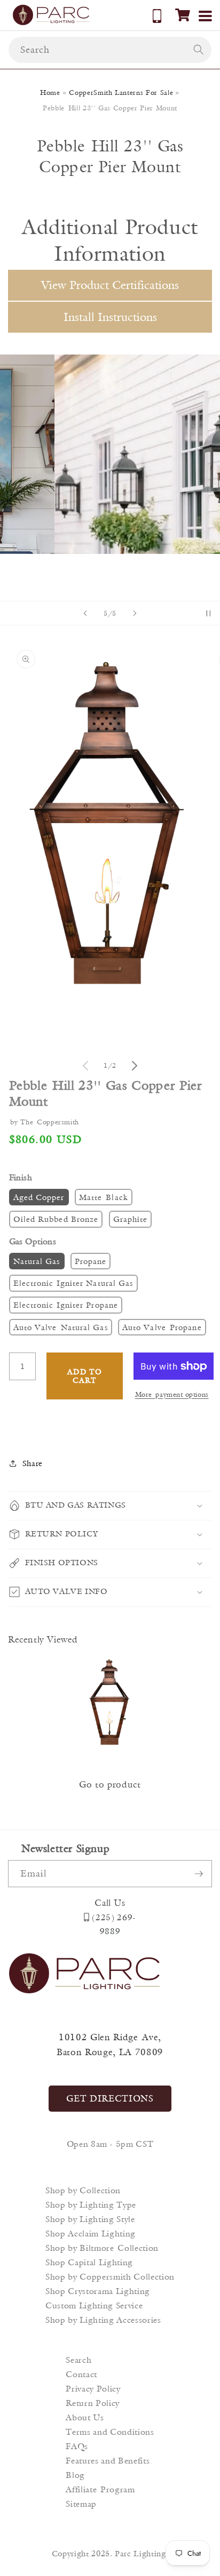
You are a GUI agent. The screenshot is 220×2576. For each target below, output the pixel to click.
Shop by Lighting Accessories (103, 2320)
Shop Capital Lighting (89, 2262)
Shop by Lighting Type (90, 2205)
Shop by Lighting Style (90, 2219)
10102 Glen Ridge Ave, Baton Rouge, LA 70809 (110, 2045)
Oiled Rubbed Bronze (56, 1219)
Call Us (110, 1902)
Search (78, 2360)
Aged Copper (39, 1197)
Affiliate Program (100, 2489)
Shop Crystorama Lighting (97, 2291)
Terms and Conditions (110, 2432)
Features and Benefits (108, 2461)
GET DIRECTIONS (109, 2098)
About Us (85, 2417)
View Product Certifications (110, 285)
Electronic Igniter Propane (66, 1305)
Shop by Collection (83, 2190)
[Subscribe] (198, 1874)
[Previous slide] (85, 613)
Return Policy (93, 2403)
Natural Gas (36, 1261)
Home (50, 92)
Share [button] (32, 1463)
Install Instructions (110, 317)
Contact (81, 2374)
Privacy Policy (93, 2389)
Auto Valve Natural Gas (60, 1327)
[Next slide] (134, 613)
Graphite (130, 1219)
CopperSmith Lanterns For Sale (121, 92)
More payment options (172, 1394)
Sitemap (81, 2504)
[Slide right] (134, 1065)
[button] (183, 14)
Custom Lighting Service (94, 2305)
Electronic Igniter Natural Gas (73, 1283)
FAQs (77, 2446)
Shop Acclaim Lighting (90, 2233)
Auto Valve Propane (162, 1327)
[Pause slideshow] (208, 613)
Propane (91, 1261)
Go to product (110, 1784)
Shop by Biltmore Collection (102, 2248)
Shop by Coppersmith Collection (110, 2277)
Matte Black (103, 1197)
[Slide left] (85, 1065)
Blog (75, 2475)
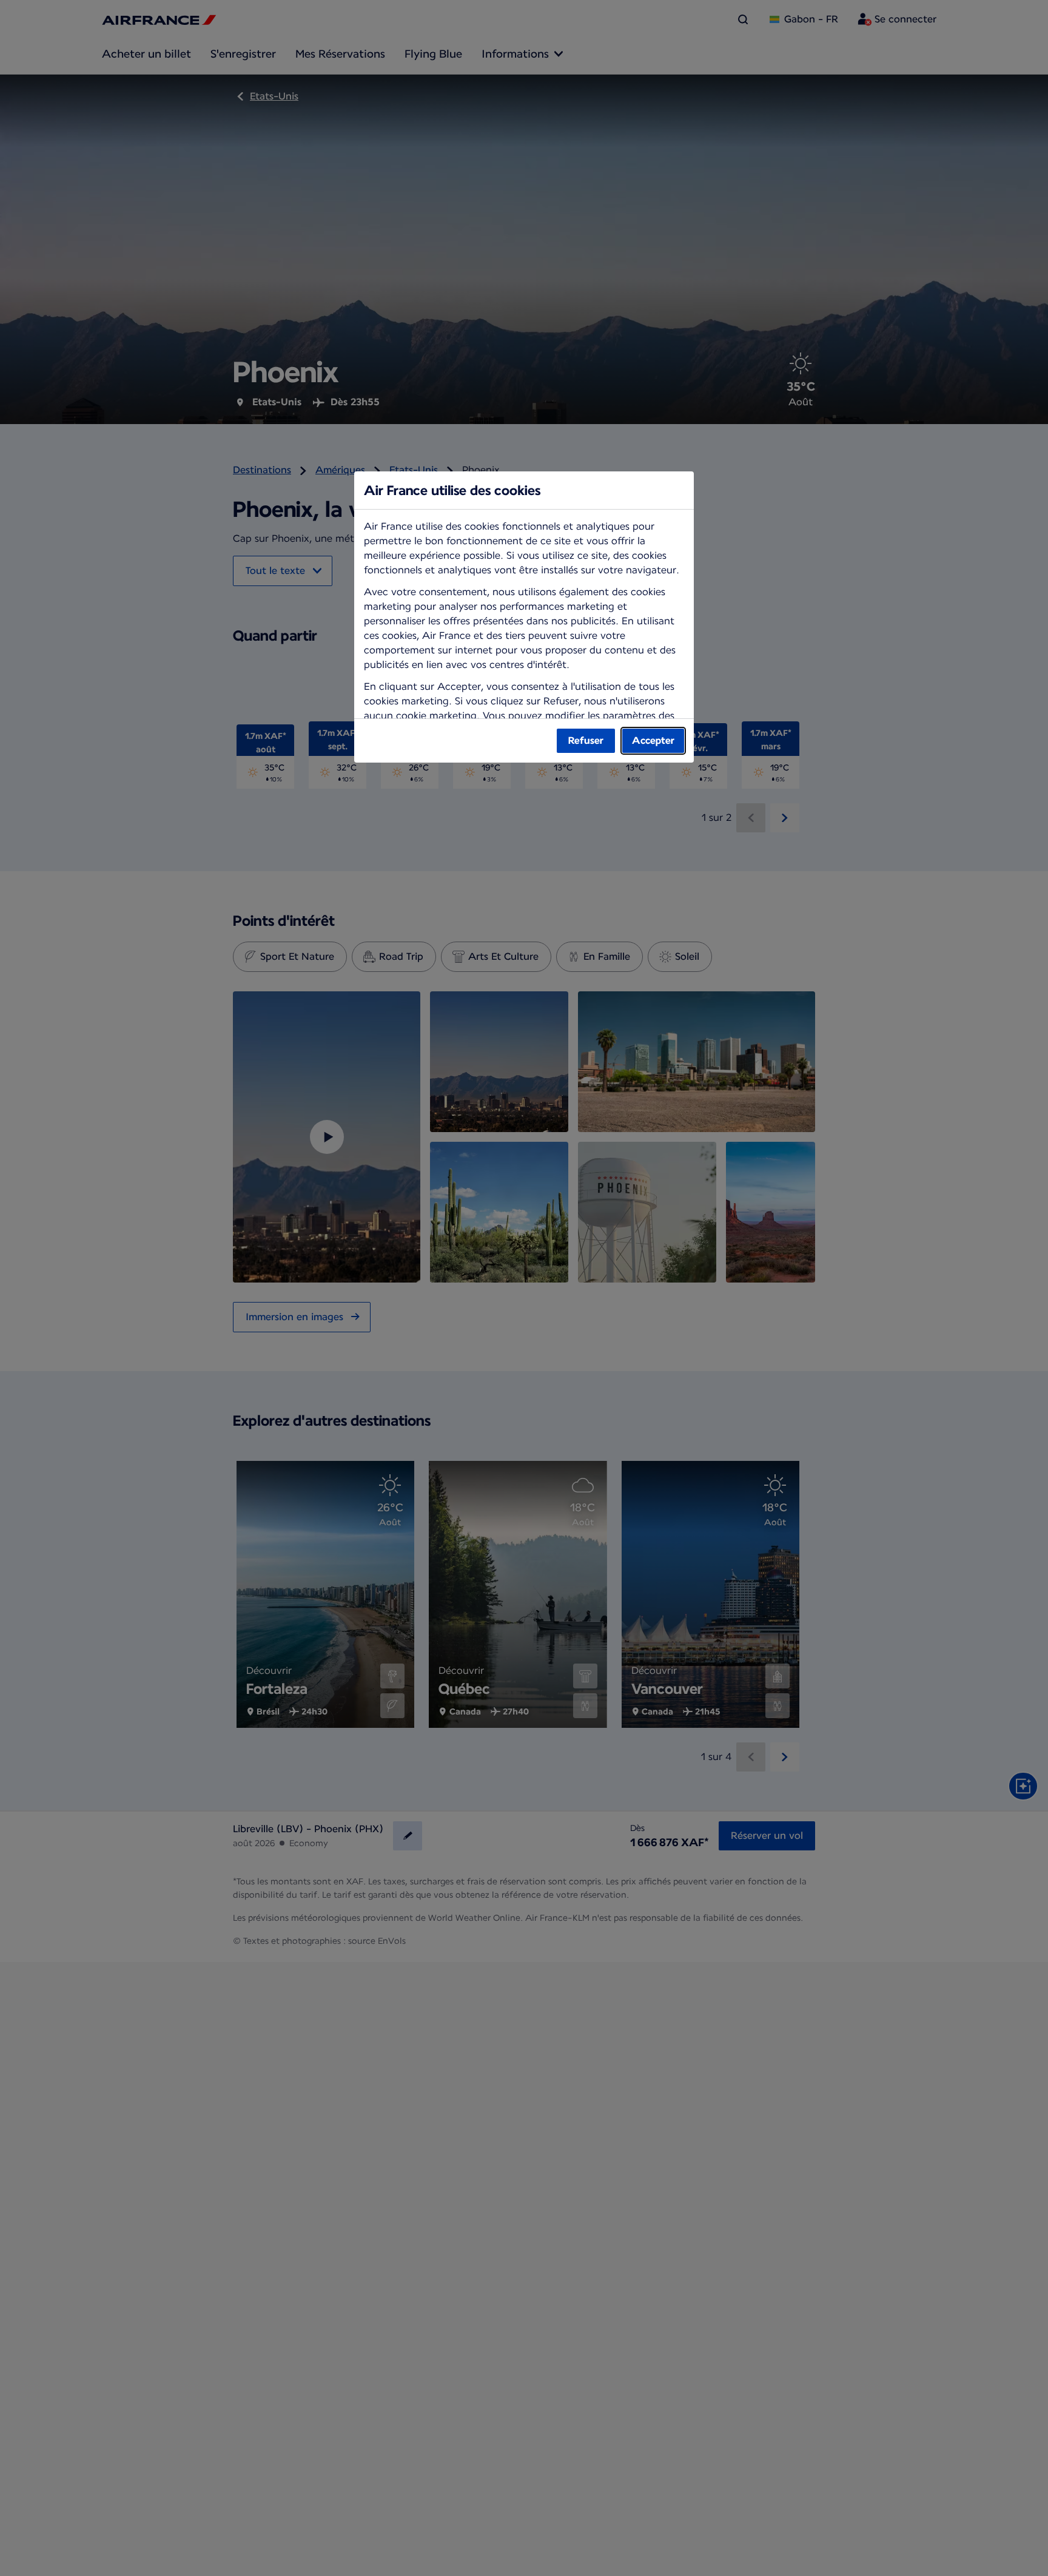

• • •

Task to carry out:
Each line of the data is to be duplicated exactly; pictures stay out of the copy.

Result of the task:
You are a GUI agent. The screenshot is 220×2576. For each target below, output the pixel to click.
Shop by Lighting Accessories (103, 2320)
Shop Capital Lighting (89, 2262)
Shop by Lighting Type (90, 2205)
Shop by Lighting Style (90, 2219)
10102 Glen Ridge Ave, Baton Rouge, LA 70809 (110, 2045)
Oiled Rubbed Bronze (56, 1219)
Call Us (110, 1902)
Search (78, 2360)
Aged Copper (39, 1197)
Affiliate Program (100, 2489)
Shop Crystorama Lighting (97, 2291)
Terms and Conditions (110, 2432)
Features and Benefits (108, 2461)
GET DIRECTIONS (109, 2098)
About Us (85, 2417)
View Product Certifications (110, 285)
Electronic Igniter Propane (66, 1305)
Shop by Collection (83, 2190)
[Subscribe] (198, 1874)
[Previous slide] (85, 613)
Return Policy (93, 2403)
Natural Gas (36, 1261)
Home (50, 92)
Share [button] (32, 1463)
Install Instructions (110, 317)
Contact (81, 2374)
Privacy Policy (93, 2389)
Auto Valve Natural Gas (60, 1327)
[Next slide] (134, 613)
Graphite (130, 1219)
CopperSmith Lanterns For Sale (121, 92)
More payment options (172, 1394)
Sitemap (81, 2504)
[Slide right] (134, 1065)
[button] (183, 14)
Custom Lighting Service (94, 2305)
Electronic Igniter Natural Gas (73, 1283)
FAQs (77, 2446)
Shop Acclaim Lighting (90, 2233)
Auto Valve Propane (162, 1327)
[Pause slideshow] (208, 613)
Propane (91, 1261)
Go to product (110, 1784)
Shop by Biltmore Collection (102, 2248)
Shop by Coppersmith Collection (110, 2277)
Matte Black (103, 1197)
[Slide left] (85, 1065)
Blog (75, 2475)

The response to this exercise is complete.